Abstract:
A connecting device is disclosed wherein an end of a fiber is joined to a connecting block which has one side polished and is bonded to a side, also polished, of an integrated optic circuit. The connecting block further has another side, inclined with respect to the its first side, making it possible to illuminate the side of the connecting block and to observe the image of the interference fringes sent back by the interface between the connecting block and the integrated optic circuit. According to the method of the invention, the connecting block is positioned by observing the previous image, and the bonding is then made.

Description:
BACKGROUND OF THE INVENTION 
     1. Field of the Invention 
     The invention pertains to a device for connecting optic fibers to an integrated optic circuit and to a method for making the said device. In particular, this device provides a temperature-stable and vibration-resistant means for connecting fibers to integrated optic circuits. 
     2. Description of the Prior Art 
     In prior art systems, a fiber is held steady. Then one end of the said fiber is polished or cleanly cut and the said fiber is brought near to the integrated optic circuit so as to immobilize the surface of this fibre end in a direction parallel to the entrance of the integrated optic circuit. Then, a bonder is deposited around the fiber and the integrated optic circuit so that, after bonding, the fiber and the circuit are joined to each other. This connection is reinforced by bonding the fiber to a support 12 by means of a spot of bonder 4&#39;. Thus, an assemblied piece is obtained such as the one shown in FIG. 1 where the fiber 1 is held in a support 12. The fiber 1 has a surface 10 near an integrated optic circuit 3 and the said fiber 1 is bonded to the circuit 3 by the bonder 4. 
     However, with these prior art methods, it is difficult, on the one hand, to join the optic fiber perfectly with the integrated optic circuit and, on the other hand, to obtain stress resistant bonding. For a light effort frequently causes a break in the bonding. Furthermore, temperature variations may cause modifications or alterations in optic couplings. 
     The invention pertains to a device and a method which can resolve these difficulties. 

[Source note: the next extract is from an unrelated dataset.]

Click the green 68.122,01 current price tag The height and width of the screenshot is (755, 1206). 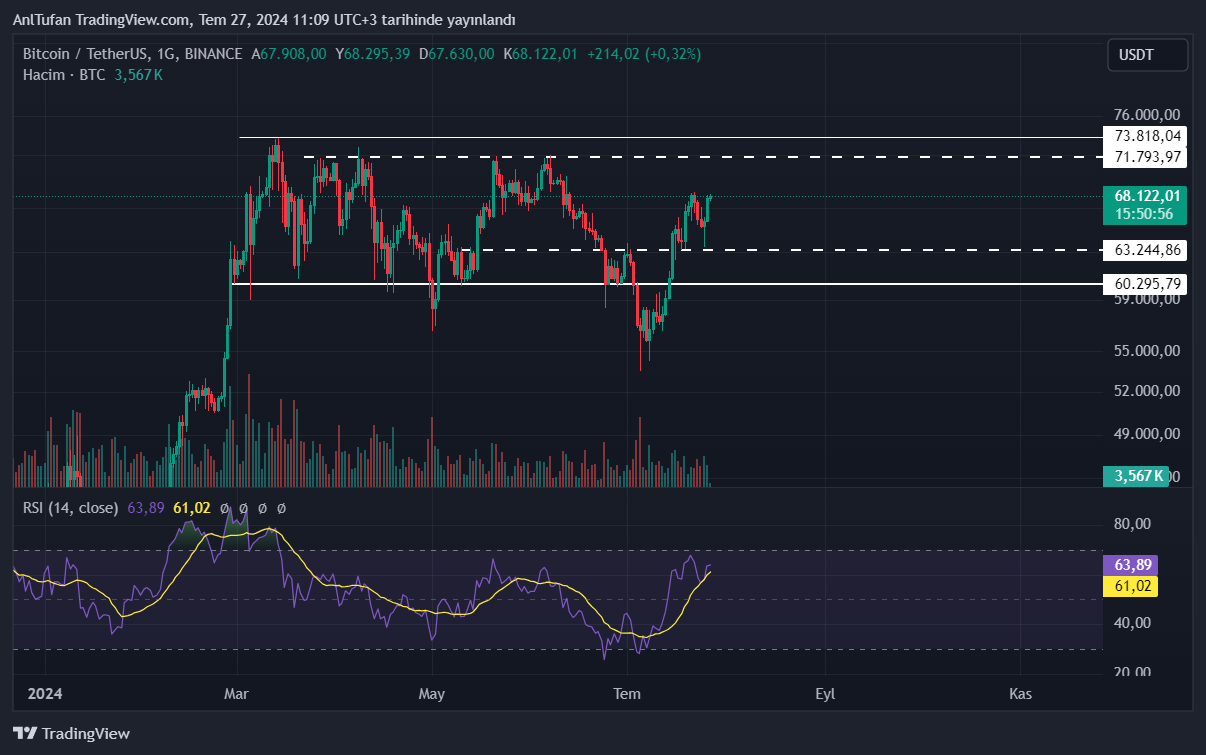[1145, 196]
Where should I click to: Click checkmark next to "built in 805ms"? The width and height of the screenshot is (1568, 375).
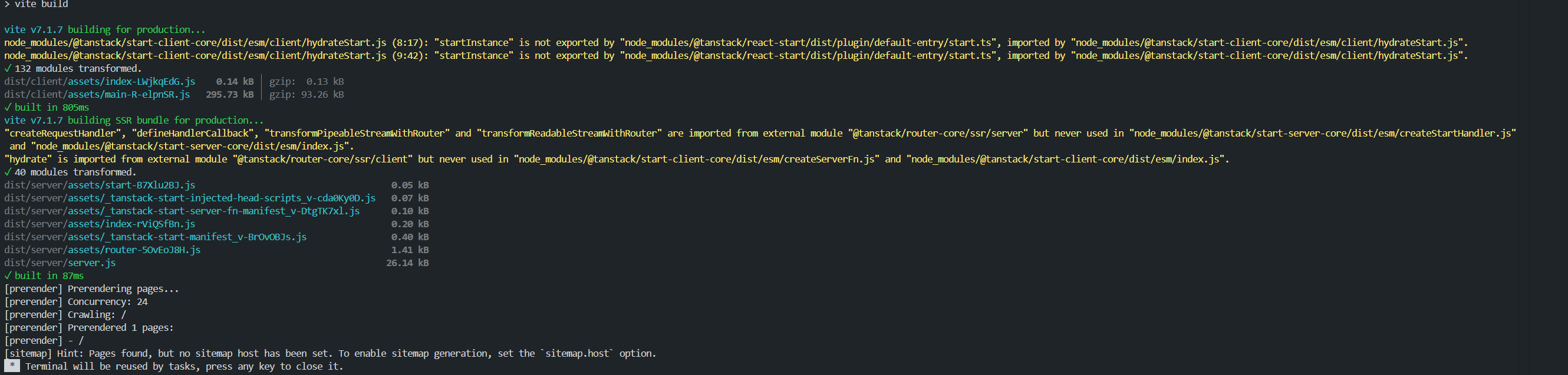8,107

     SUMMARY OF THE INVENTION 
     The invention therefore pertains to a device for the connection of optic fibers to an integrated optic circuit, by which it is possible to connect an end of an optic fiber to an end of an optic guide which is flush with one side of an integrated optic circuit, the said device comprising: 
     a transparent connecting block in which the optic fiber is held, the said connection block possessing on the one hand, a first polished side, the plane of which is flush with the said end of the fiber, the said first side being placed parallel to the said side of the integrated optic circuit and, on the other hand, a second side inclined with respect to the first side, enabling the entry into or exit from the said connecting block of a light beam which illuminates, at a defined angle, the interface located between the first side of the connecting block and the side of the integrated optic circuit; 
     a layer of bonder placed between the first side of the connecting block and the side of the integrated optic circuit. 
     The invention also pertains to a connecting method using the connecting device, the said method comprising the following various stages: 
     The positioning of an optic fiber in a connecting block with an end of the fiber extending beyond the said first side of the connecting block; 
     The polishing or clean cutting of the said end of the fiber and the said first side as well as the polishing or clean cutting of a side of the integrated optic circuit to which the end of the fiber is to be coupled; 
     The positioning of the connecting block against the side of the integrated optic circuit in such a way that the first side of the connection block is parallel to the side of the integrated optic circuit; 
     simultaneously with the preceding stage, the illumination of the first side of the connecting block and, consequently, the illumination of the double circuit/air and air/block interface, and the observation of the interference fringes sent back by this double interface; 
     the lateral adjustment of the core of the fiber along the propagating direction of the optic guide; 
     the introduction, by capillar attraction, of a bonder between the first side of the connection block and the side of the integrated optic circuit. 
    
    
     BRIEF DESCRIPTION OF THE DRAWINGS 
     The various objects and characteristics of the invention will emerge more clearly in the following description, given by way of example, with reference to the appended figures, of which: 
     FIG. 1 shows a connecting device according to the prior art, already described above; 
     FIG. 2 shows a connector for optic fibers according to the invention; 
     FIGS. 3 and 4 show a device for connecting an optic fiber to an integrated optic circuit according to the invention; 
     FIG. 5 shows an alternative embodiment of a connector according to the invention; 
     FIG. 6 shows an alternative embodiment of the device for connecting an optic fiber to an integrated optic circuit according to the invention; 
     FIG. 7 shows an alternative embodiment of the invention, which can be used to couple two optic fibers at two points, very close to each other, of an integrated optic circuit; 
     FIG. 8 shows connecting devices which can be used within the scope of the alternative embodiment of FIG. 7; 
     FIG. 9 shows a device in which the method of the invention can be applied.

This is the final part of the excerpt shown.